1. Expert Q&A: Protecting a person with dementia from financial abuse - Weds 26 June, 3:30-4:30 pm

    Financial abuse can have serious consequences for a person with dementia. Find out how to protect a person with dementia from financial abuse.

    Sam, our Knowledge Officer (Legal and Welfare Rights) is our expert on this topic. She will be here to answer your questions on Wednesday 26 June between 3:30 - 4:30 pm.

    You can either post questions >here< or email them to us at talkingpoint@alzheimers.org.uk and we'll answer as many as we can on the day.

  1. Starter

    Starter Registered User

    Oct 10, 2015
    We are just 10 days into mum's diagnosis.

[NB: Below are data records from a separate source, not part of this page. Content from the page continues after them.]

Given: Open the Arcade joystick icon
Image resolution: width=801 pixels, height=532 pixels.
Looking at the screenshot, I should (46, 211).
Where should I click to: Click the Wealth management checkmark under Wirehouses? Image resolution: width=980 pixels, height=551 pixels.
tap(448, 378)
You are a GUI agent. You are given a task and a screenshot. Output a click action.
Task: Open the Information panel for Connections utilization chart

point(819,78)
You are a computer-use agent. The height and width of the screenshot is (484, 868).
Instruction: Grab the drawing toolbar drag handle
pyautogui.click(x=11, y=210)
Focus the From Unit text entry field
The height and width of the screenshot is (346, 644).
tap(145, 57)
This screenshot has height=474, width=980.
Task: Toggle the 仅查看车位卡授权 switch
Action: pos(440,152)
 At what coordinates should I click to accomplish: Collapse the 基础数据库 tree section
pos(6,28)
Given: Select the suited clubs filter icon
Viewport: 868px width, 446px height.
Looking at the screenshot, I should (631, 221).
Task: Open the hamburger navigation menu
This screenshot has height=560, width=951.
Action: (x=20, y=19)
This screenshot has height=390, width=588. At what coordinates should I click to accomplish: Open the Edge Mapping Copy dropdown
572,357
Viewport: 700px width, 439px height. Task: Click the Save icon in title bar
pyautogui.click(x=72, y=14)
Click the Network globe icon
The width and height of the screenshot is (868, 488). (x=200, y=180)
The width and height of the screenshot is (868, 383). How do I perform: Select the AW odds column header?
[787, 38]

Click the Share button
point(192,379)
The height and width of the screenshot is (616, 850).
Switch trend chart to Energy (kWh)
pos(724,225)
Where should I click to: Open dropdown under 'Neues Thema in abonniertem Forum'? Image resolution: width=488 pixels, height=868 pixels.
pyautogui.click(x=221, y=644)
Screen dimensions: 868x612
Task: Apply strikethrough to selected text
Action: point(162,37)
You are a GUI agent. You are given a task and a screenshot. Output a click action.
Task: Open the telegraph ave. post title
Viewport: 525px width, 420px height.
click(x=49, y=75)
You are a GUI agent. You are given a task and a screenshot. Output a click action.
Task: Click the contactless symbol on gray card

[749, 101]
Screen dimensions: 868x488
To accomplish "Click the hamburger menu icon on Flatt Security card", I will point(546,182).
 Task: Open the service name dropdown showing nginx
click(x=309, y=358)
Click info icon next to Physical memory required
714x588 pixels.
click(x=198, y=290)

Today she said that she isn't taking her medication or going back to the hospital because the dr had whispered in her ear that she had schitzophrenia and dementia. I told her that was untrue because I was there, but she genuinely believes its true. What do I do? This is so new to me
  2. fizzie

    fizzie Registered User

    Jul 20, 2011
    It may be that she is really worried about both of these things and they are on her mind and so she is stressing. It might not be much good trying to dissuade her - My ma spent 4 years denying she had any kind of memory loss and the rest of us were idiots - i suspect i might be a bit like that too lol. One day very close to the end she said to me "Do you know I think I really do forget things sometimes" oh my I did laugh (inwardly) but still passed it off with an oh well never mind I do too or something similar!!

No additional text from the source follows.